*** Opening of Supplied text ***

Graham’s claim that the ACA “is collapsing” echoes years of conservative smears about the law, which exaggerate any hiccup in the implementation of ACA reforms as proof of an impending “death spiral.” In reality, the insurance marketplaces established by the law have stabilized considerably over the past year, and lingering issues are largely the result of Republican sabotage, not a failure of the ACA. Graham’s additional claim that the newest GOP bill is a solution to reduced health care access could not be further from the truth: The number of uninsured Americans reached an all-time low in 2016 before the Trump administration launched its efforts to dismantle the ACA and, as previously noted, Graham’s bill would strip insurance from millions of Americans.

Sen. Ron Johnson

During a September 19 interview on CNN’s New Day, bill co-sponsor Sen. Ron Johnson (R-WI) bemoaned health care reforms instituted by the ACA, which he called “Washington, D.C.’s one-size-fits-all model” for health care coverage. Johnson reiterated his support for the proposal in the Graham-Cassidy bill to convert ACA revenue into block grants to states, which he claimed would be “far more responsive to their citizens than Washington, D.C., will.” Co-host Alisyn Camerota largely let Johnson push his talking points unchecked, and she seemed more interested in Johnson’s plan to recruit additional Republican supporters than with the ways the legislation would affect millions of Americans:


Johnson approached his September 21 interview on MSNBC’s Morning Joe with a similar strategy, stressing that Graham-Cassidy would help states be more responsive to their citizens and deflecting questions about concerns from several Republican governors that the bill’s Medicaid cuts will devastate low-income communities. When co-host Willie Geist pressed Johnson about whether some Medicaid recipients would be “denied coverage they have now” by Graham-Cassidy’s rollback of the program, Johnson again deflected those concerns and suggested the problem could be avoided if governors “manage their programs properly”:



In fact, according to CBPP, any proposal to convert federal Medicaid funding into a block grant systemwould inevitably lead to major funding cuts and program restrictions. CBPP estimated that millions of Americans would lose Medicaid coverage from the block grant system proposed by Graham-Cassidy, a concern shared by the bipartisan group of governors opposed to the bill.

*** Close of Supplied text ***

Tasks for this exercise
[A] Duplicate the passage on the Graham-Cassidy bill word for word, starting with "Graham’s claim that" and going on through "millions of Americans.".
[B] Answer these from the passage on the Graham-Cassidy bill:
(i) On what date was Johnson interviewed on CNN's New Day?
(ii) Which co-host on MSNBC's Morning Joe pressed Johnson about Medicaid recipients being denied coverage?
(iii) In what year did the number of uninsured Americans reach an all-time low?
You won't need the data that follows the passage on the Graham-Cassidy bill.

*** Opening of Source material ***

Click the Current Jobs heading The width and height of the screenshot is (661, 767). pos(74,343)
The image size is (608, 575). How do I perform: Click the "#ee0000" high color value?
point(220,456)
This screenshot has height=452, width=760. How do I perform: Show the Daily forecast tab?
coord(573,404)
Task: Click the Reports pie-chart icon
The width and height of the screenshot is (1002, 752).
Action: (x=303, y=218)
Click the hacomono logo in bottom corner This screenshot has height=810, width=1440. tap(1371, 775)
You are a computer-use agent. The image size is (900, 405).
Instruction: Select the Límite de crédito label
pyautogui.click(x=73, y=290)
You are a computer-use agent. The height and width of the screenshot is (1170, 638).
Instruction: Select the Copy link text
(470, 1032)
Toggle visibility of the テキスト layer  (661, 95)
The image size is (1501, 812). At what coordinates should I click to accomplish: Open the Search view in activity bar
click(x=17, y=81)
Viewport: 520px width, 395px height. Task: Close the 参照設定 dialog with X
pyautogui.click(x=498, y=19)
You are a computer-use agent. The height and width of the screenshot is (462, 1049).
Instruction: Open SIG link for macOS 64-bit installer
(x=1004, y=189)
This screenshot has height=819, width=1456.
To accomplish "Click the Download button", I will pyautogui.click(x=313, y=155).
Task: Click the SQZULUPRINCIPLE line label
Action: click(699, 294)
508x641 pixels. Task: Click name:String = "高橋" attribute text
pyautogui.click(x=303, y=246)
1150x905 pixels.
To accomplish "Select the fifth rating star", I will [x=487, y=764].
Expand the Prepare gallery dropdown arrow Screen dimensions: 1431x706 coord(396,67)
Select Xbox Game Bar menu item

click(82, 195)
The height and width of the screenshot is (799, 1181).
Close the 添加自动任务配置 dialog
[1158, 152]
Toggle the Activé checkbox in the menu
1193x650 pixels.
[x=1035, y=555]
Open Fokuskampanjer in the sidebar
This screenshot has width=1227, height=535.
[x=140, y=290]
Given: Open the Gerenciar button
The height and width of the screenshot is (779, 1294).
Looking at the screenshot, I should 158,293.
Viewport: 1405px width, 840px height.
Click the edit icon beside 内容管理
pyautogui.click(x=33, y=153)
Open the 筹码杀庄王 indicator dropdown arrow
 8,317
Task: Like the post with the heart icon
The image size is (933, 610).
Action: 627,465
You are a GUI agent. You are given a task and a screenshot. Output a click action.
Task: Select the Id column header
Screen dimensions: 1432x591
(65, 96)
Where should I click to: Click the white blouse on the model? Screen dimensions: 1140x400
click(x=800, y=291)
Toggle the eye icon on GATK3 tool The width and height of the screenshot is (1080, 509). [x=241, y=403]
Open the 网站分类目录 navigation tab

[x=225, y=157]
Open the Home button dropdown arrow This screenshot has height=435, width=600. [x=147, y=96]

*** Close of Source material ***

Results for the exercise
[A]
Graham’s claim that the ACA “is collapsing” echoes years of conservative smears about the law, which exaggerate any hiccup in the implementation of ACA reforms as proof of an impending “death spiral.” In reality, the insurance marketplaces established by the law have stabilized considerably over the past year, and lingering issues are largely the result of Republican sabotage, not a failure of the ACA. Graham’s additional claim that the newest GOP bill is a solution to reduced health care access could not be further from the truth: The number of uninsured Americans reached an all-time low in 2016 before the Trump administration launched its efforts to dismantle the ACA and, as previously noted, Graham’s bill would strip insurance from millions of Americans.

[B]
(i) September 19
(ii) Willie Geist
(iii) 2016